Oh the times! Oh the customs!


This Latin phrase dates back to the time of Cicero. From Wiki:

O tempora, o mores is a Latin phrase that translates literally as “Oh the times! Oh the customs!“, first recorded to have been spoken by Cicero. A more natural, yet still quite literal, translation is “Oh what times! Oh what customs!“; a common idiomatic rendering in English is “Shame on this age and on its lost principles!“, originated by the classicist Charles Duke Yonge. The original Latin phrase is often printed as O tempora! O mores!, with the addition of exclamation marks, which would not have been used in the Latin written in Cicero’s day.

The phrase was used by the Roman orator Cicero in four different speeches, of which the earliest was his speech against Verres in 70 BC. The most famous instance, however, is in the second paragraph of his First Oration against Catiline, a speech made in 63 BC, when Cicero was consul (Roman head of state), denouncing his political enemy Catiline. In this passage, Cicero uses it as an expression of his disgust, to deplore the sorry condition of the Roman Republic, in which a citizen could plot against the state and not be punished in his view adequately for it. The passage in question reads as follows:

O tempora, o mores! Senatus haec intellegit, Consul videt; hic tamen vivit. vivit? immo vero etiam in Senatum venit, fit publici consili particeps, notat et designat oculis ad caedem unum quemque nostrum!

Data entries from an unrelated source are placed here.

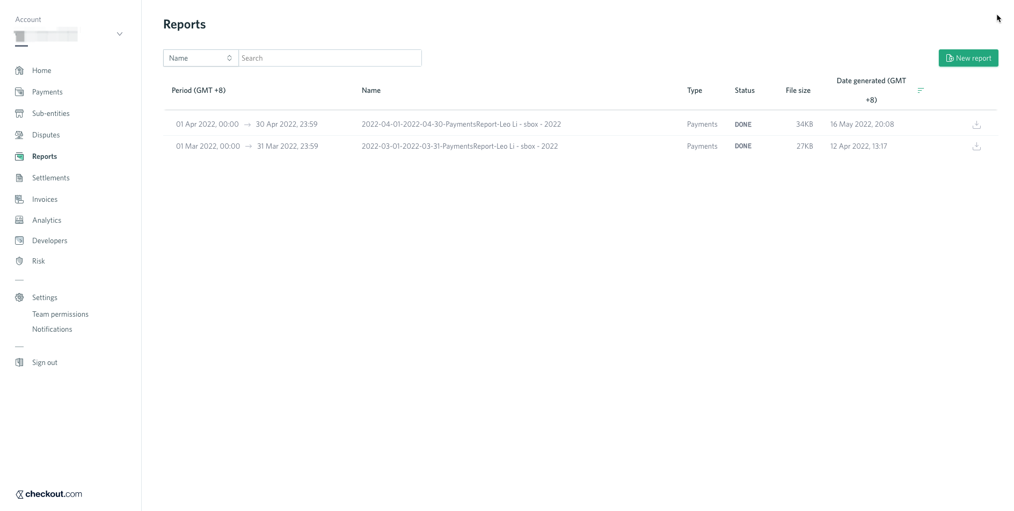Click the Home house icon in sidebar

pyautogui.click(x=19, y=70)
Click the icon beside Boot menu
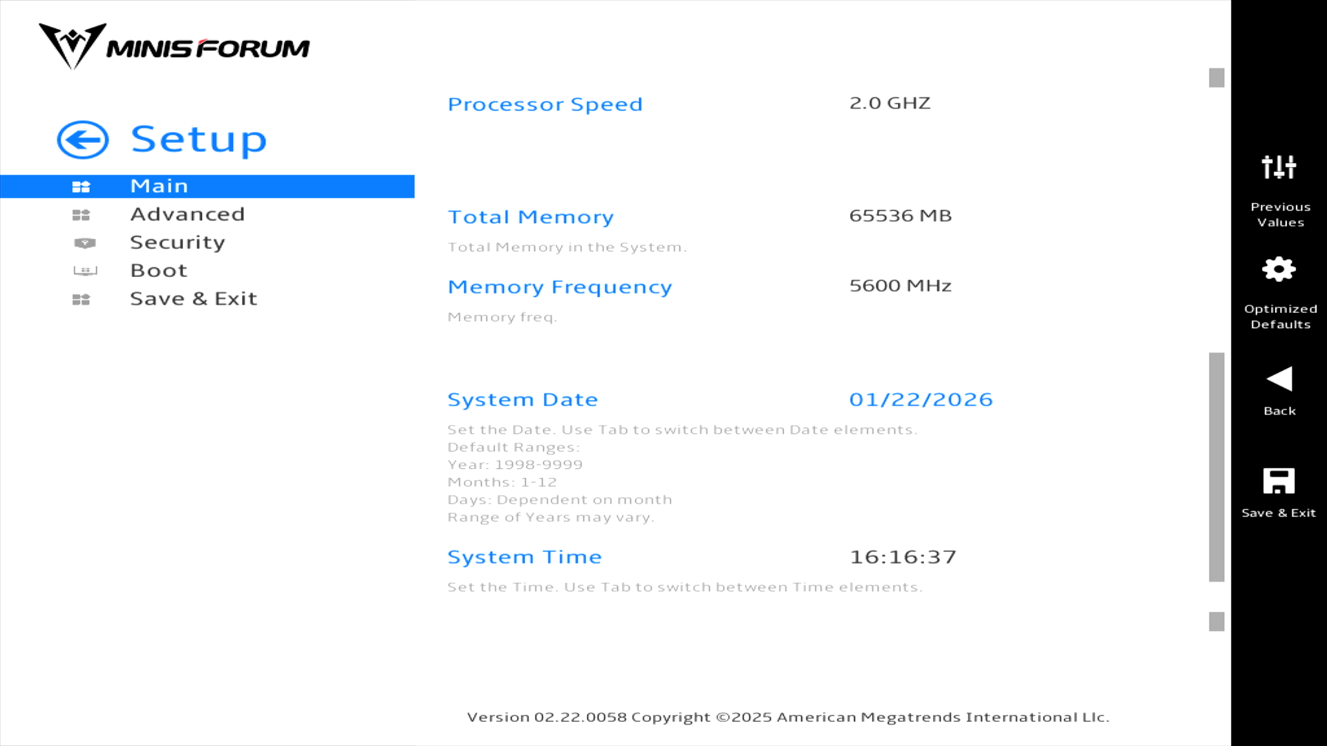The width and height of the screenshot is (1327, 746). coord(85,271)
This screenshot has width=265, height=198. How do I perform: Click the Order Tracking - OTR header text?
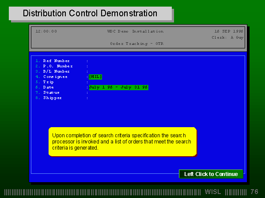pyautogui.click(x=137, y=44)
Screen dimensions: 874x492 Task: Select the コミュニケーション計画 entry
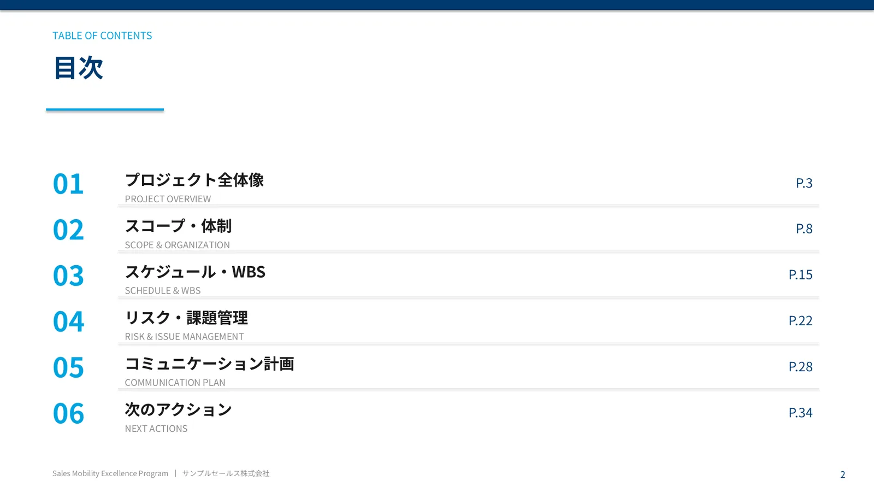tap(209, 364)
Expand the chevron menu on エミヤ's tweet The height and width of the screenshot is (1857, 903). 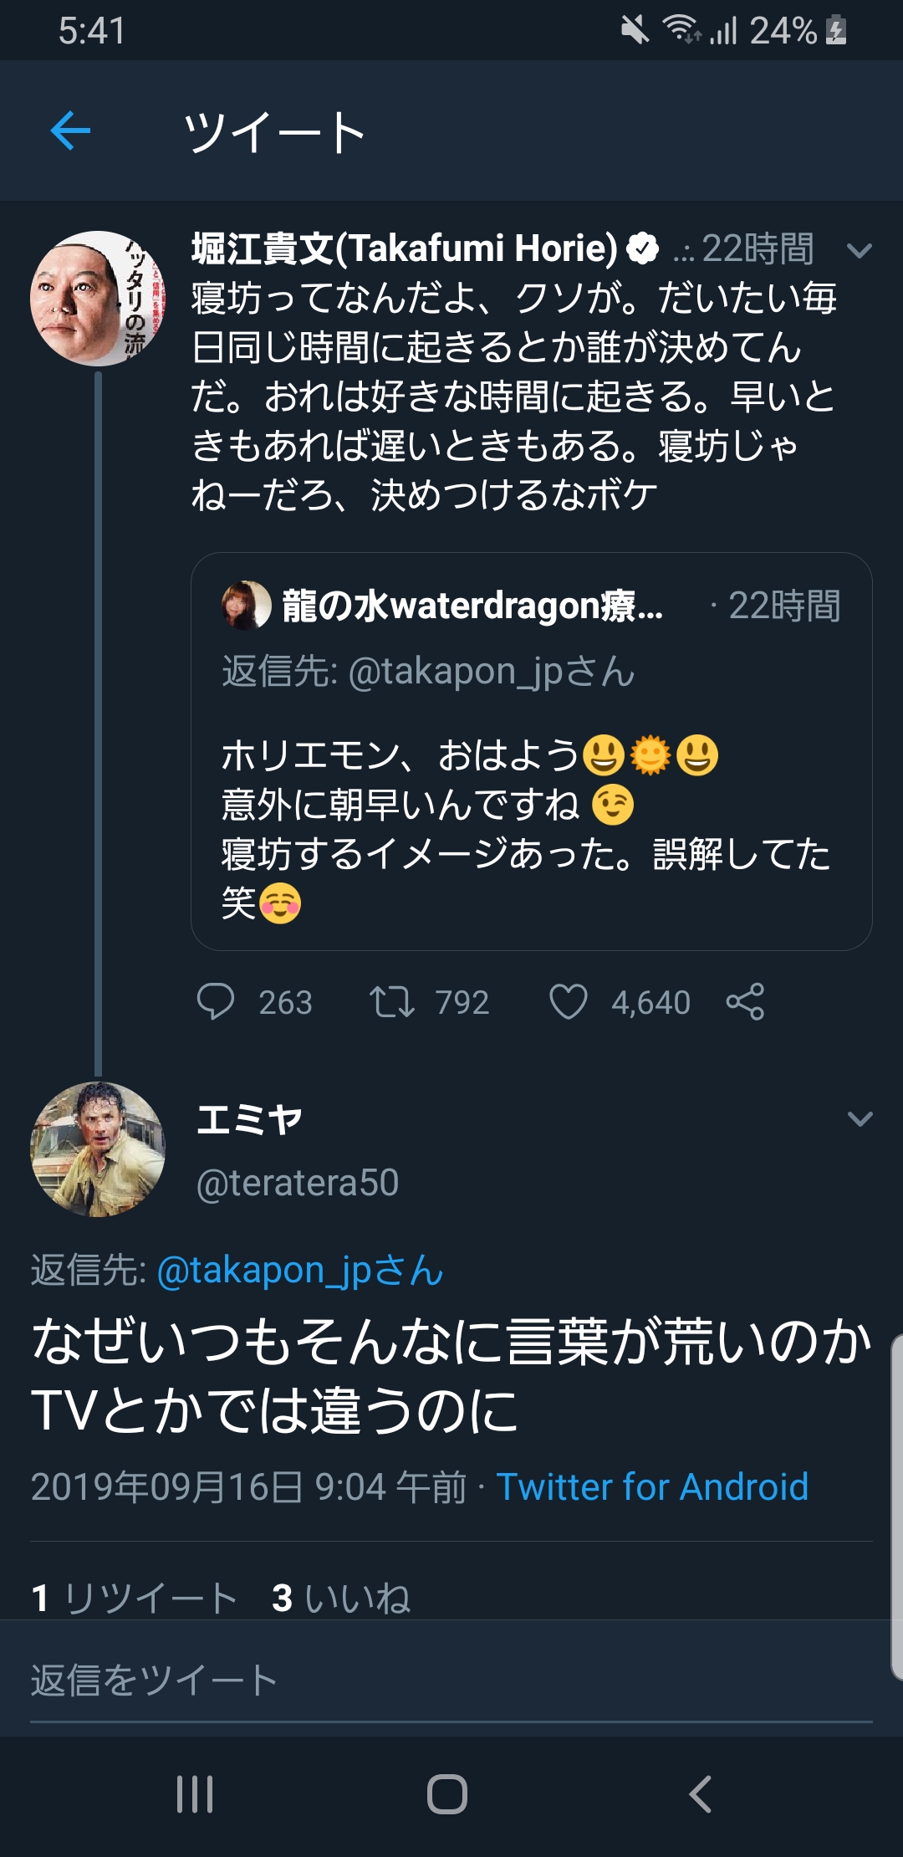click(860, 1118)
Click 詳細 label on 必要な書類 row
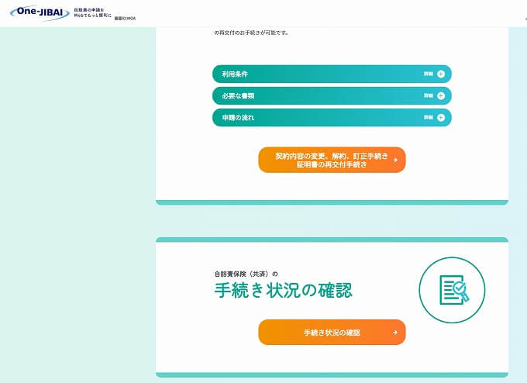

O times! O morals! The Senate understands these things, the Consul sees them; yet this man still lives. He lives? Indeed, he even comes into the Senate, he takes part in public debate, he notes and marks out with his eyes each one of us for slaughter!

— Cic. Catil. 1.1.2 (Latin)

Cicero is frustrated that, despite all of the evidence that has been compiled against Catiline, who had been conspiring to overthrow the Roman government and assassinate Cicero himself, and in spite of the fact that the Senate had given its senatus consultum ultimum, Catiline had not yet been executed. Cicero goes on to describe various times throughout Roman history where consuls saw fit to execute conspirators with less evidence, in one instance—the case of former consul Lucius Opimius‘ slaughter of Gaius Gracchus (one of the Gracchi brothers)—based only on quasdam seditionum suspiciones: “mere suspicion of disaffection”.